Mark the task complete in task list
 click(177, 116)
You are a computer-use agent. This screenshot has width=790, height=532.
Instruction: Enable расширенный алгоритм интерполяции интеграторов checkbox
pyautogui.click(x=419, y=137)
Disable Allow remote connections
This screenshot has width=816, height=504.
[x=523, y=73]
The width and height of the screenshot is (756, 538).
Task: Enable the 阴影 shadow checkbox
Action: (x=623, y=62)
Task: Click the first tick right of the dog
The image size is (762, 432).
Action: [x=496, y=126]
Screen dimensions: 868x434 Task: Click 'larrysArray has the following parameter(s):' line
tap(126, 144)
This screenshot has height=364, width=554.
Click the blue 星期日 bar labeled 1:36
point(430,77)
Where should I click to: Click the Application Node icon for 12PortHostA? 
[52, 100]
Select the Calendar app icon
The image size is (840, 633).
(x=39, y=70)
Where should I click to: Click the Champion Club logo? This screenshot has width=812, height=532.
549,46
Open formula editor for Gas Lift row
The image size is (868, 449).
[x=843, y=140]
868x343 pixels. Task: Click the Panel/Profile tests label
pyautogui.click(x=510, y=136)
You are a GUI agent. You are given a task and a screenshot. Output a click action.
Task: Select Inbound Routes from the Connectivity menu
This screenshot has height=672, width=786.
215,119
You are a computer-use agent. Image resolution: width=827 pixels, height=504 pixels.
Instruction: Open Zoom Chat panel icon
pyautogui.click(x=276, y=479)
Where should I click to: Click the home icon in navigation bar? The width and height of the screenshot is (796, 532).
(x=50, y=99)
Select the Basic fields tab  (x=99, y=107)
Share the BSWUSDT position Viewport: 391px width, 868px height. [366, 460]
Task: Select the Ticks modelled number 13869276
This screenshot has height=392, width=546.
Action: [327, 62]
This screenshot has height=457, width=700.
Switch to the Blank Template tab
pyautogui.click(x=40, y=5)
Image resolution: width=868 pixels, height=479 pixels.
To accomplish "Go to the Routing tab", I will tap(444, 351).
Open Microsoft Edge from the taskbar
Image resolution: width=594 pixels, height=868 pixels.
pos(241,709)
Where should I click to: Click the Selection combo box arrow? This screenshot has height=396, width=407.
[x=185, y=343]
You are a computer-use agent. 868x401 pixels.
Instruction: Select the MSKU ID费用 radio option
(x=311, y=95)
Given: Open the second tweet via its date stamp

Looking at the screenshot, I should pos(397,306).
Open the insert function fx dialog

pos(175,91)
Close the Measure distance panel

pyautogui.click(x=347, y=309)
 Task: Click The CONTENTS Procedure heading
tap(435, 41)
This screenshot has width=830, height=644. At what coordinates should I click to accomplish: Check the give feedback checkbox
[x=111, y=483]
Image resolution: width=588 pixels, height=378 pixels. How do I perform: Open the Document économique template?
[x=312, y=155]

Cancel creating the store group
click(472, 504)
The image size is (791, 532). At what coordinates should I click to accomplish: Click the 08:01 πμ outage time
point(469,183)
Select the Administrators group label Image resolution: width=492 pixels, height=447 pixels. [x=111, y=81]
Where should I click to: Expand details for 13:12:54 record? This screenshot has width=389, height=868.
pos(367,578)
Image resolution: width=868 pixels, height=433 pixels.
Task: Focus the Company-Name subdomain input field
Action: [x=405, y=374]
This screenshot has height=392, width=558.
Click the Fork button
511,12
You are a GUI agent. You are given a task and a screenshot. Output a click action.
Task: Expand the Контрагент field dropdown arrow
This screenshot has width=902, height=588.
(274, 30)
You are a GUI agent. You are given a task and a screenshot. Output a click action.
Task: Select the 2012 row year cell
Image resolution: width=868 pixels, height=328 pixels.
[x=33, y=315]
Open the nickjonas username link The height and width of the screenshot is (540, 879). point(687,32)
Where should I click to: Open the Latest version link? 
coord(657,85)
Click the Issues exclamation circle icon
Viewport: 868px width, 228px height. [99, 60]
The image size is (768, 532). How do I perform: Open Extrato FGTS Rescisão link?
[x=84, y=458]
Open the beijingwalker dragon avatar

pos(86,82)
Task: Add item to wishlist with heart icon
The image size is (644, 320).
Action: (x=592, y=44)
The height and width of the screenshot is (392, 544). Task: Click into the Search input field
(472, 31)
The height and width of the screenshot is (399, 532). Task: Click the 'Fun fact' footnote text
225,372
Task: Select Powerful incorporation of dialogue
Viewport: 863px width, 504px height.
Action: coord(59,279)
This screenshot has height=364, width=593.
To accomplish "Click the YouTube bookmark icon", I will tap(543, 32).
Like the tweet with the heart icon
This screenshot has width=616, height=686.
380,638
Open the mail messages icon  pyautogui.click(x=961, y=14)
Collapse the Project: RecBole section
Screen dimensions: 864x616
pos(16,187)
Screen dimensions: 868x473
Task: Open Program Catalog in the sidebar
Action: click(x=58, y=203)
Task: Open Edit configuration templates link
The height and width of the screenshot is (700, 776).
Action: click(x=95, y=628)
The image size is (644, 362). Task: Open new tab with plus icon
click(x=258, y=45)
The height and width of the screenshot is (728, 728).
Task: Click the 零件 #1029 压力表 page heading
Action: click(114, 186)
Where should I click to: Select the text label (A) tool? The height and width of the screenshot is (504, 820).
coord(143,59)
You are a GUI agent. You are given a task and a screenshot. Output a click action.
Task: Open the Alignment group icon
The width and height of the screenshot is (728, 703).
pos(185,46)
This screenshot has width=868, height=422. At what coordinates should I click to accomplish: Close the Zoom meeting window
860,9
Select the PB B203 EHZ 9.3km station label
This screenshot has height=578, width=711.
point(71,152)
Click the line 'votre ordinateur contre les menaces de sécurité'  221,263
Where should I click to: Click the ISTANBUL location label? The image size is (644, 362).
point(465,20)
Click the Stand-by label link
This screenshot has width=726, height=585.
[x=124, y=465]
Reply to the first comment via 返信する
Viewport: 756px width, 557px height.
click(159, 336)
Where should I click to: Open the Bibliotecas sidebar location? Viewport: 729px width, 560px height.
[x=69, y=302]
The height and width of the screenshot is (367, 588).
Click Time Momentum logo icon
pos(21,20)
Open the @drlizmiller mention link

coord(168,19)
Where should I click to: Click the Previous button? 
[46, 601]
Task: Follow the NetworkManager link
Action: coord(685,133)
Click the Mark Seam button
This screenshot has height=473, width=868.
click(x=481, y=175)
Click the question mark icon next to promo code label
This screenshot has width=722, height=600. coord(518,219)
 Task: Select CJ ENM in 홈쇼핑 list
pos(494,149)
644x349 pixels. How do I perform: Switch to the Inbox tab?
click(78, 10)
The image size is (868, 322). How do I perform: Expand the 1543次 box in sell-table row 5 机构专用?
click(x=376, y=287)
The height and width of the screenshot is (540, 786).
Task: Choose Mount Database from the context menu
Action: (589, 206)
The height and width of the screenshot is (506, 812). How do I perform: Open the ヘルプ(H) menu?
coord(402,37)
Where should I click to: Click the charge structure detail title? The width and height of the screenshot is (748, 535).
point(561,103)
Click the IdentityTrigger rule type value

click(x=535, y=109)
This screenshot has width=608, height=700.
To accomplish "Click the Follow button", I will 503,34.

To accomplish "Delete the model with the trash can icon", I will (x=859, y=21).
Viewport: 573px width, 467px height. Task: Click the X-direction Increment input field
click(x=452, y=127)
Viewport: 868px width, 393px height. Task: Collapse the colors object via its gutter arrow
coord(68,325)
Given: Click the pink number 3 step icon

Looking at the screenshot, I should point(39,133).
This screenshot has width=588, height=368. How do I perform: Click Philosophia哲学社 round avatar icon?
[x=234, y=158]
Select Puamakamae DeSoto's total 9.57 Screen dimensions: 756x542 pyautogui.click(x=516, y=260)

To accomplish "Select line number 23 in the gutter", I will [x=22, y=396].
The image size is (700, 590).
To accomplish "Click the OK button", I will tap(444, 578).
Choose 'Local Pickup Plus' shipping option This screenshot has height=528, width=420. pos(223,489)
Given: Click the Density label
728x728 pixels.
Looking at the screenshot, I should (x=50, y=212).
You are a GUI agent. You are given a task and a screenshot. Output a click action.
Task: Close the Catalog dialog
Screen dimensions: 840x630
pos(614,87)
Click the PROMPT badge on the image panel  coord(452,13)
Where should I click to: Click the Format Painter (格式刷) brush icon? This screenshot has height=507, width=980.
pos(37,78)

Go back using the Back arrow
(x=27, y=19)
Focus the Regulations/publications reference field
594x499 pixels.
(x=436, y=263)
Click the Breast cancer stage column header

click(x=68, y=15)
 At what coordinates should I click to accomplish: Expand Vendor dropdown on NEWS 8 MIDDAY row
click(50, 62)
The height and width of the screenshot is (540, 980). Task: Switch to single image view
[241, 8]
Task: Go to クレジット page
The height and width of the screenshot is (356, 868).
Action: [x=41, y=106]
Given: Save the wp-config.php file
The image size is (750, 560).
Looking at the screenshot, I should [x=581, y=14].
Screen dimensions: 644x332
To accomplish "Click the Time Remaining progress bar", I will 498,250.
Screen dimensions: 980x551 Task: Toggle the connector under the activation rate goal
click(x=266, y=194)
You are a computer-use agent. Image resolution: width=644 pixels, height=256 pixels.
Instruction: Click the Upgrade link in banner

------------------------------

▶ ASSIGNED TASK
Take the listing above from its first line through the line containing "You are a computer-use agent. Image resolution: width=827", and transcribe that stretch exactly, with no other lines.

▶ RESPONSE BELOW
Mark the task complete in task list
 click(177, 116)
You are a computer-use agent. This screenshot has width=790, height=532.
Instruction: Enable расширенный алгоритм интерполяции интеграторов checkbox
pyautogui.click(x=419, y=137)
Disable Allow remote connections
This screenshot has width=816, height=504.
[x=523, y=73]
The width and height of the screenshot is (756, 538).
Task: Enable the 阴影 shadow checkbox
Action: (x=623, y=62)
Task: Click the first tick right of the dog
The image size is (762, 432).
Action: [x=496, y=126]
Screen dimensions: 868x434 Task: Click 'larrysArray has the following parameter(s):' line
tap(126, 144)
This screenshot has height=364, width=554.
Click the blue 星期日 bar labeled 1:36
point(430,77)
Where should I click to: Click the Application Node icon for 12PortHostA? 
[52, 100]
Select the Calendar app icon
The image size is (840, 633).
(x=39, y=70)
Where should I click to: Click the Champion Club logo? This screenshot has width=812, height=532.
549,46
Open formula editor for Gas Lift row
The image size is (868, 449).
[x=843, y=140]
868x343 pixels. Task: Click the Panel/Profile tests label
pyautogui.click(x=510, y=136)
You are a GUI agent. You are given a task and a screenshot. Output a click action.
Task: Select Inbound Routes from the Connectivity menu
This screenshot has height=672, width=786.
215,119
You are a computer-use agent. Image resolution: width=827 pixels, height=504 pixels.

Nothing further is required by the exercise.